Rabbi Abraham Twersky, Orthodox rabbi and psychiatrist, suggests that their sin/error was in being greedy, wanting to heighten their experience artificially; that’s why they drank wine. He claims that the desire to expand thought and feeling is nothing new–that’s why Adam and Eve tasted the magic apple that would enhance wisdom. Now, what do we do with the Kiddush? I’m about out of room here, so I’m depending upon vigorous response from you wise and discerning (and sober) readers.

 

Kedoshim

This is the portion that guides and consoles. We are consoled by it because here we are reminded of our royal descent: Be holy for I am holy. In this parsha there is a new giving of the Torah in preparation for renewed contract between us and God to repair the break that occurred with the golden calf. We learn that mistakes are holy, because they lead us to a higher place; we need them for our spiritual journey. Our ancestors lost faith, Moses lost his temper, count on our losing it from time to time, too.
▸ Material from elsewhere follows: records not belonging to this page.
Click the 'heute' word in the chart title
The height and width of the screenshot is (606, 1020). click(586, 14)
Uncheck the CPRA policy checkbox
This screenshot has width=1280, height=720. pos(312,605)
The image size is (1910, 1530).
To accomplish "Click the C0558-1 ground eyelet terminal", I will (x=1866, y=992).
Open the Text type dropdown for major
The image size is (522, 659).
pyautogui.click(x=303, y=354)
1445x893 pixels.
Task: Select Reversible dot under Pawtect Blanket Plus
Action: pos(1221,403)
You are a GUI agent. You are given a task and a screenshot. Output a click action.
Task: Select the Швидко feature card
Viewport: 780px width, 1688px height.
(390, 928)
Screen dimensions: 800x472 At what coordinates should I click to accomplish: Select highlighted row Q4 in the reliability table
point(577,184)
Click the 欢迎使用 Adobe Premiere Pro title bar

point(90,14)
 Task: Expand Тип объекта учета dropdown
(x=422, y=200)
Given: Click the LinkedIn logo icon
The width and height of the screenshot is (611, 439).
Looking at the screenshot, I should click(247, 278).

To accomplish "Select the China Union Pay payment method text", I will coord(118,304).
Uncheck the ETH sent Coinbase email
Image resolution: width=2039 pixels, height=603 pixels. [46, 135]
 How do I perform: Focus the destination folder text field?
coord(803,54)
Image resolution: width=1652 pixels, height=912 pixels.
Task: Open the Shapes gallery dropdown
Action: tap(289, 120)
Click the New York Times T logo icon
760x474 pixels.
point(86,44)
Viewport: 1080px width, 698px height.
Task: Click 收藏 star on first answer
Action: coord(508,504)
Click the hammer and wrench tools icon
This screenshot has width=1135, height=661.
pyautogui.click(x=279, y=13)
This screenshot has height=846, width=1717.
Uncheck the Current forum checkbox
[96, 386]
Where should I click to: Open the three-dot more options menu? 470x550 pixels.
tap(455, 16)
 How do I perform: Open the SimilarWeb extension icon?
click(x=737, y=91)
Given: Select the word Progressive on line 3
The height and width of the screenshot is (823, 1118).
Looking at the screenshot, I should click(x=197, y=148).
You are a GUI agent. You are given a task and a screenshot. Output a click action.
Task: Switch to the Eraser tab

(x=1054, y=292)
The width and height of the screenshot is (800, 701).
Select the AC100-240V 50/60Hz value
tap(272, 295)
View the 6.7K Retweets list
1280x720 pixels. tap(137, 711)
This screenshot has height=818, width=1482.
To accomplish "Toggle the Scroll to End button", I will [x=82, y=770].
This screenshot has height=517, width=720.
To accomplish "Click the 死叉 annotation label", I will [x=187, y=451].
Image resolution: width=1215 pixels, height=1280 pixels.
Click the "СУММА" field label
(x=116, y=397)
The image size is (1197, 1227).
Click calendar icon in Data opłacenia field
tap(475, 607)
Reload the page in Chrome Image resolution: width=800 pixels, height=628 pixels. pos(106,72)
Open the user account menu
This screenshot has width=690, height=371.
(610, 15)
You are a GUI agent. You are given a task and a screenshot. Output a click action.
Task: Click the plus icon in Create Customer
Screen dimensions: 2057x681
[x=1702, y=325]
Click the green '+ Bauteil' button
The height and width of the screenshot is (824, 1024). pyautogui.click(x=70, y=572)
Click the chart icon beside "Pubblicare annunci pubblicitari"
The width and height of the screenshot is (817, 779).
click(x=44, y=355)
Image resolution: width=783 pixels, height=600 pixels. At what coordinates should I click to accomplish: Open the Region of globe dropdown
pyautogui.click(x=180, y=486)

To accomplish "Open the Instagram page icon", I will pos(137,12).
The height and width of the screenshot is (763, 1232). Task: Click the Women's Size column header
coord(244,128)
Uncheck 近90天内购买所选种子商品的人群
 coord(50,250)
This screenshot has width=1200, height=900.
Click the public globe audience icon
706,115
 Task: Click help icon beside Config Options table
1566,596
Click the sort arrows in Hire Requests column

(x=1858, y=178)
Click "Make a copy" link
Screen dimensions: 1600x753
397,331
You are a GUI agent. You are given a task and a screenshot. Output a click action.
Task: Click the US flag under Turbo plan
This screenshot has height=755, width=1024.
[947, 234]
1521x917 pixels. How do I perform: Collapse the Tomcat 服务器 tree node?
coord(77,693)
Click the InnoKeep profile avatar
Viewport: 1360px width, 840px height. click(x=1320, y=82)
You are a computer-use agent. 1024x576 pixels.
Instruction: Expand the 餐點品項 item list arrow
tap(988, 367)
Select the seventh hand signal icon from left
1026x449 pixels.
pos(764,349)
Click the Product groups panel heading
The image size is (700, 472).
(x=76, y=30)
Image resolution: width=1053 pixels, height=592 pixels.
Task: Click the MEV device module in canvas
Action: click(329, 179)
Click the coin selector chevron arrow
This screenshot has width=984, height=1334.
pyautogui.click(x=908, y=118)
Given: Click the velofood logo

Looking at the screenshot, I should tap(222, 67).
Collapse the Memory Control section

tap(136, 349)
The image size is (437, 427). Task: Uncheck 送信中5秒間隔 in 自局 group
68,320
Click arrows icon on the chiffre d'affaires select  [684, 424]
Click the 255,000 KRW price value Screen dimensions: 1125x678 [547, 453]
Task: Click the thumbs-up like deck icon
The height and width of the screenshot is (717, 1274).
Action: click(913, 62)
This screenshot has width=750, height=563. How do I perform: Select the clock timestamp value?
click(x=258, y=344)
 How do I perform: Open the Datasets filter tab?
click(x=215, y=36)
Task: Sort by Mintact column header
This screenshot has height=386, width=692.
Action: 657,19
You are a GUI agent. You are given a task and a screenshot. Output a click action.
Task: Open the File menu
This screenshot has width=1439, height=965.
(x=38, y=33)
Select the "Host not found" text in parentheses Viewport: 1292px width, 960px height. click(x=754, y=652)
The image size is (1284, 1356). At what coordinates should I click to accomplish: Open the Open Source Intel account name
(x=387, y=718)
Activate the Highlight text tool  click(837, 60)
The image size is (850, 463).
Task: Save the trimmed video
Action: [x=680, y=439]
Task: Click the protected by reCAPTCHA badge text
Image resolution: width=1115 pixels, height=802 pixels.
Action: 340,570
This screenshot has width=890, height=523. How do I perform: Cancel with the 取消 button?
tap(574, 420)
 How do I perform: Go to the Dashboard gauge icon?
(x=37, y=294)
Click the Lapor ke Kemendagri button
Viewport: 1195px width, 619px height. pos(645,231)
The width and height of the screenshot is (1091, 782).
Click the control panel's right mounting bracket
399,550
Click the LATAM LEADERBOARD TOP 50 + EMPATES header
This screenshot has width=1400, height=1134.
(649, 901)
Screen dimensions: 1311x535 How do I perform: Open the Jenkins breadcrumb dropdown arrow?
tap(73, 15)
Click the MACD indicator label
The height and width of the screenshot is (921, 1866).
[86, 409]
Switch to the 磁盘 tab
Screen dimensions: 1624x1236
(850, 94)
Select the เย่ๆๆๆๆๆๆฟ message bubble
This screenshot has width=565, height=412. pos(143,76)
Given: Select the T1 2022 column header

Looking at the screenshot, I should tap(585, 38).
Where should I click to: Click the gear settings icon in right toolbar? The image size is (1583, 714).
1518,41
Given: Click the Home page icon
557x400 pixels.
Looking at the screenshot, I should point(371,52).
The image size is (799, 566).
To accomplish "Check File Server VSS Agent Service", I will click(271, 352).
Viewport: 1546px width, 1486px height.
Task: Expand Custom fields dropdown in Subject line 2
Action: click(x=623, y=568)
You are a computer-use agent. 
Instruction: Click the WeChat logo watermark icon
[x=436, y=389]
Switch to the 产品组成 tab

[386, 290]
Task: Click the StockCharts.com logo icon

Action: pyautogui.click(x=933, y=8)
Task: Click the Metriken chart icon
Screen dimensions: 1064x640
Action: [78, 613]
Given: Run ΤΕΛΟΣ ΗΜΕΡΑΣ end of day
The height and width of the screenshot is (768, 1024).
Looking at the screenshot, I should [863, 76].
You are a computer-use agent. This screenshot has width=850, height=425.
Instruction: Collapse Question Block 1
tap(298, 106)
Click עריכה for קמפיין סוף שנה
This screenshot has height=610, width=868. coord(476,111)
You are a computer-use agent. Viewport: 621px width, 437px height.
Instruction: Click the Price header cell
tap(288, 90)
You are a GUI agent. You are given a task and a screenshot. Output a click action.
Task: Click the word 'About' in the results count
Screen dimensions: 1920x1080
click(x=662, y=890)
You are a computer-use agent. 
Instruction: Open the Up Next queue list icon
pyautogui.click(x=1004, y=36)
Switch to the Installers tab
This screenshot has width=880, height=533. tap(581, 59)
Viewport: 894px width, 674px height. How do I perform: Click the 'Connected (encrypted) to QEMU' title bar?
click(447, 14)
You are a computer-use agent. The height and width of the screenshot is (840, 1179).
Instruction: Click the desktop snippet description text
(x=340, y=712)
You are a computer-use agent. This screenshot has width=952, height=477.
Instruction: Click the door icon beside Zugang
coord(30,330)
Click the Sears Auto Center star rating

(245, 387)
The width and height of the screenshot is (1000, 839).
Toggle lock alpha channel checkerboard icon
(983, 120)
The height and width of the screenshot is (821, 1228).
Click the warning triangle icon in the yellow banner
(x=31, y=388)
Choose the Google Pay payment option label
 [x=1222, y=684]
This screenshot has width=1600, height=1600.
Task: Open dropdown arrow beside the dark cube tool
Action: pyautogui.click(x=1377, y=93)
All the ten commandments are represented in Kedoshim, and after each series of laws, I am God follows. Ramban explains that each fulfillment of a mitzvah brings us closer to God. The first command is, Fear every man his mother and father and keep my Sabbaths, I am Adonai your God. This is an important teaching for us as parents and teachers. We teach children how to love God because in the beginning we are God to our children. They learn trust, faith, commitment, loyalty, and reverence for God by experiencing these things first with us. Pray that we are worthy of our children and God in this holy work.

 

Emor

Emor, speak. This is how the portion begins, with words. It is not enough not sanctify our actions, but our words, too. The last portion, Kiddus hin, is addressed to everyone, while this portion is addressed only to the priests. We are a nation of priests and a holy people but there is a higher degree of holiness expected of the priests. The power of the word runs through our tradition, beginning with the One who spoke the world into being. A couple of weeks ago we read of physical blemish that marked the one who slanders. The Baal Shem Tov said that the way to avoid lashon ha-ra, malicious gossip, is not to say anything about anyone. This is not only not much fun, it may not even be possible. I think the point of all the attention drawn to words is to bring us to greater consciousness about why we say what we do. Even a seemingly neutral or benevolent statement can be wrongly intended. If I tell you that the Shwartzes are moving to Beverly Hills, maybe I’m “sharing the news” or maybe I’m looking for a partner in thinking that they have no business being in that neighborhood. When we speak, let it be what we hope God would say.

 

Behar

All the laws in Vayikra come from a booming voice in the Mishkan, telling Moses what laws must be followed to enter God’s house. By following the laws of holiness concerning sacrifices, priestly clothes, and ritual purification we reconnect ourselves to God and repair the damage of the golden calf. The word mishkan has the same root as Shechinah, to dwell, and it represents the world we have sanctified so that God can be with us. In this portion, God speaks to Moses in the mountain, behar. Sometimes God hunkers down with us here and sometimes we climb high to be nearer to the One. Like Moses, we can’t stay up there in the safe, rarified air of solitary meditation and prayer. We have to be down in the real world confronting the parts of ourselves and others that is not so tied to heaven. But we carry the memory of being within the great mountain, steady as eternity and strong as truth.

The chapter tells of the jubilee year, the fiftieth year when all slaves are freed and all return to the land of one’s family. Yovel, the root of the word, means shofar. One day, we’ll go back and forth between heaven and earth and the trip won’t seem so long. That’s when we’ll blow the shofar to proclaim our freedom.